Regex to get different snippets of a file

Asked

Viewed 430 times

1

I need to make a regex that takes the address of the person.

I can receive 2 types of text with the address. In the first case it comes alone, and get with this regex:

"(?!/\d{1,5}\)\s/)+?\d{1,5}\)\s(.+?)\nNúmero"

So far so good. My problem is in the second case that txt brings me 2 addresses together.

Case 1:

…(685) R. Bolonha
Passa Vinte
Palhoça - SC CEP: 00000-000
Número …

Case 2:

..(783) R. Papa Paulo VI  Endereço Entrega
Ponte do Imaruim (4398) R. SANTA TEREZA 
Palhoça - SC CEP: 000000-000 Balneário
Florianópolis - SC CEP: 000000-000
  CADASTRO DO CLIENTE
RES COM PÚB IND TOTAL Número..

And in these cases I have to take only " R. Pope Paul VI Ponte do Imamau Palhoça - SC CEP: 000000" which in this case would be the first address.

I need to get the Address with only 1 regex in both cases, has as?

The data is fictitious, and the reticence means that the text continues.

  • 1

    I don’t understand. In both cases you only want the street (without the number), city, state and zip code? A string Endereço Entrega can it be there? Are there other variations in the format? The more variations and possibilities, the more complex the regex. And why does the second zip code have 6 digits? In fact, the second example has two zip codes in two different cities, not to take the second? If you can please [Dit] the question and make it a little clearer...

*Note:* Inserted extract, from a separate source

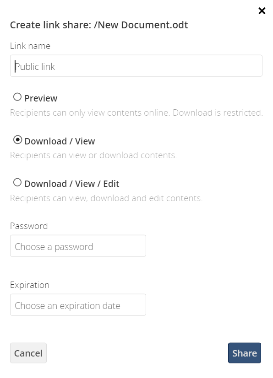Click the Link name label
273x378 pixels.
30,46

  • then, alas that my problem in the first it only returns 1 address, in the second case it returns 2, then have to take only the first address

  • 2

    It’s not clear to me yet. What are these numbers in parentheses? In the second case, why is the result "R. Pope Paul VI Bridge of the Imamau Palhoça", if the passage "Bridge of the Imamau" seems to be part of the other address (Santa Tereza)? If you have to ignore R. Santa Tereza, why was not ignored the "Imamau Bridge" that is on the same line? By the way, are the data always on separate lines? Not knowing the exact criterion (where an address begins and ends, what data to consider, etc.) it is difficult to give an accurate answer, even more so with regex, where accuracy makes all the difference

  • the numbers between () are some kind of id, this data is from a pdf, which are transferred to txt and delivered to me, they always come in format 1 or format 2

  • it always starts with the first id of the first address ( d{1,5} ), only it doesn’t end with the same value

  • I’m trying to pick up the separate lines, but I can only take the street, the neighborhood and the city I can’t. I took the street like this "(?! / d{1,5} ) s/)+? d{1,5} ) s(.+? )( n|Address)"

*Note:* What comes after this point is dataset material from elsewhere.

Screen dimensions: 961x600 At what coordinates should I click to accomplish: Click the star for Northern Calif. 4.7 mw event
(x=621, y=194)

  • Well, I put a more simplified solution that I think will serve (at least for the examples cited in the question). But I think a single regex that does everything is too complicated, so I used 3 separate regex...

  • Henrique, if you have found a solution, just add an answer below (it is better because the site is more organized, with the question separate from the answers). Until I was curious to see your code, since doing a test with your regex, I did not get the same result... :-)

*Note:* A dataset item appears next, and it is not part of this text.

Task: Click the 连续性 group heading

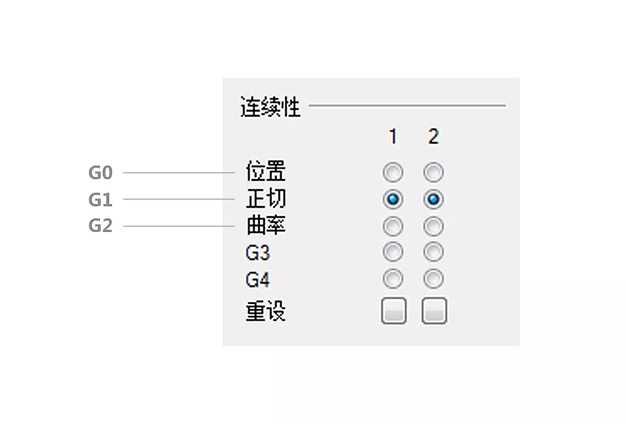Action: [x=271, y=108]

  • I replied, your reply helped me very much thanks for the help :)

Show 4 more comments

2 answers

3

It would be interesting to have more details about the exact file format and a few more examples, but anyway, I’ll leave a more general solution, and you adapt according to what you need.


For this solution, I created a file based on question and comment information:

(685) R. Bolonha
Passa Vinte
Palhoça - SC CEP: 00000-000
Número
(783) R. Papa Paulo VI  Endereço Entrega
Ponte do Imaruim (4398) R. SANTA TEREZA 
Palhoça - SC CEP: 00000-000 Balneário
Florianópolis - SC CEP: 00000-000
  CADASTRO DO CLIENTE
RES COM PÚB IND TOTAL Número

Some premises I considered:

  • the first line contains a number in parentheses, followed by the name of the street/avenue, etc.
    • optionally can have the text "Address Delivery" at the end of the line
    • as I understand it, you don’t have the address number, just the street name
  • the lines containing the CEP are always in the format "city - UF CEP: 00000-000"
    • I considered that the ZIP with 6 digits before the hyphen is a typo, so I’m always searching in the format "5 digits, hyphen, 3 digits"
  • in case of having a second address, it appears in the same line of the neighborhood of the first address - ie, I considered that "Bridge of Imamau" is the neighborhood of the first address (R. Pope Paul VI) and R. Santa Tereza is the second address
    • if you have a list of multiple Zip Codes followed, the first one that appears is the one that counts, any other that comes soon after is ignored
  • if the line starts with the ID (number in parentheses), then this is the first address, and the neighborhood and ZIP code you have then refer to it
  • there are no cases where the street or the CEP are on the same line, or where there is information other than that given in the examples

Note that there are many premises and "achismos" on my part, but this is what can be done with the information that has been passed. Anyway, if the file doesn’t really have a well defined format, there’s not much to do but start from a point and adjust accordingly as new cases arise.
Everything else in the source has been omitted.